WHAT IS NEEDED: Please rewrite the rows, from the line containing "Describe the element at coordinates (30, 15)" through the end of the rows (both included), as a Markdown table with an Index column numbering each line and a Content column holding the line itself, skipping any blank lines.
Start of GIVEN RECORDS
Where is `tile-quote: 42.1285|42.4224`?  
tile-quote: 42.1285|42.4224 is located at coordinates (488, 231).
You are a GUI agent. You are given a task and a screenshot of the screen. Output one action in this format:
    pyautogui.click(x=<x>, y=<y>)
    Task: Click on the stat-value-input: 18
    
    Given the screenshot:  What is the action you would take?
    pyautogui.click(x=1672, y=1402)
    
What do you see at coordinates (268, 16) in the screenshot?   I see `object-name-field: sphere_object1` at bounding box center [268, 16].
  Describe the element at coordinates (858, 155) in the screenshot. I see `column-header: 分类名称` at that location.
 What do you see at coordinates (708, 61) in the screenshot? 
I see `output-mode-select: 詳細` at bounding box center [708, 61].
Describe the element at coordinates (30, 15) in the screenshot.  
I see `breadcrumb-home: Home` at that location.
End of GIVEN RECORDS
RESPONSE:
| Index | Content |
|---|---|
| 1 | Describe the element at coordinates (30, 15) in the screenshot.   |
| 2 | I see `breadcrumb-home: Home` at that location. |